L’urgenza è tutta nei numeri. Ricordiamo, se ce ne fosse bisogno, che oggi l’Italia è maglia nera rispetto agli impegni Onu per quanto concerne gli Obiettivi di Sviluppo del Millennio, con un budget dello 0,1 % del Pil a fronte di una media Ocse dello 0,3 e di un promesso 0,7 %, il che rende il paese non affidabile in sede internazionale tanto quanto eventuali sbilanci nei conti pubblici.

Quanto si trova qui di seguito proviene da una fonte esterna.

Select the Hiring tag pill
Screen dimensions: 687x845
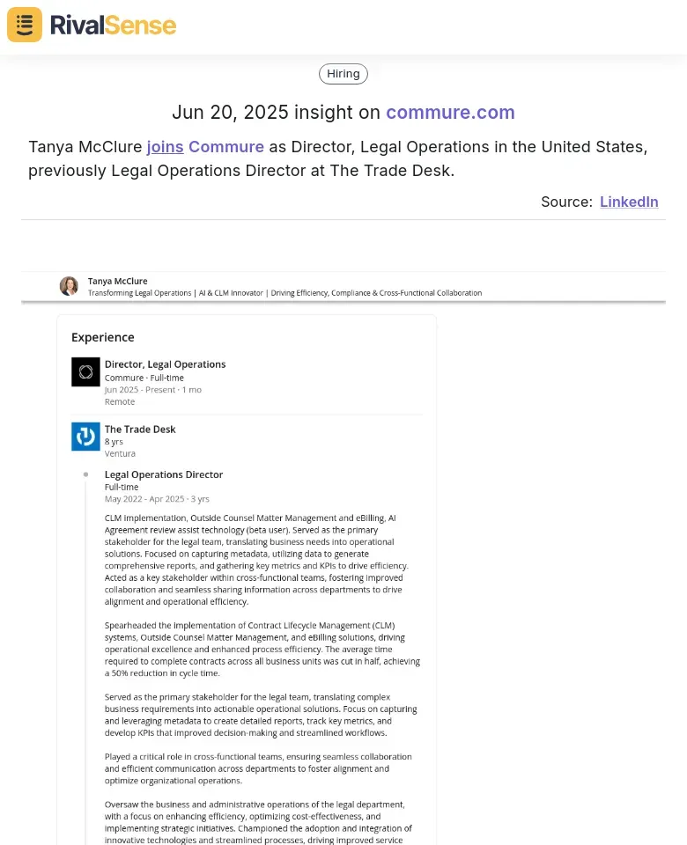pyautogui.click(x=343, y=74)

Dunque il primo compito di Bonino sarà certamente quello di riportare il Paese alla soglia di credibilità internazionale triplicando il budget per la cooperazione. Questo accrescimento di risorse serve a riportare l’Italia ai tavoli che contano in sede multilaterale, e riaprire le prospettive politiche verso tutti quei Paesi con i quali, non lo dimentichiamo, spesso la cooperazione è l’unica forma di politica estera che si può equamente sostenere. Ma, ancor prima dei nuovi impegni, vanno onorati i vecchi. Un solo esempio per tutti: siamo in forte debito con il Fondo di lotta all’Aids, tubercolosi e malaria. Per colpa dei nostri ritardi non solo siamo stati estromessi dal Board del Fondo, ma rappresentiamo un peso insostenibile per le sue attività . Anche l’Europa comunitaria ci chiese di fare la nostra parte, ma il precedente Governo non si scompose, troppo preso dalle promozioni dei propri tecnici già intenzionati a «salire» in politica.

Infine, dove trovare le risorse? Torna qui l’antico dilemma: volete burro o cannoni? Ovviamente la risposta, e non solo quella delle Ong internazionali, è chiara: più aiuti allo sviluppo, meno bombardieri inutili e costosi. Sono 25 anni che aspettiamo questa riforma, vedremo se le larghe intese ed una ministra radicale produrranno qualcosa di valido o se si profila una mostruosa eterogenesi dei fini come risultò nel lontano 1985 con il Fai, Fondo Aiuti Italiani, che spese sotto la spinta iniziale dei radicali 1.900 miliardi di lire (sì, avete letto bene) in 18 mesi per sconfiggere la fame nel Corno D’Africa, gestiti però dai socialisti di Craxi.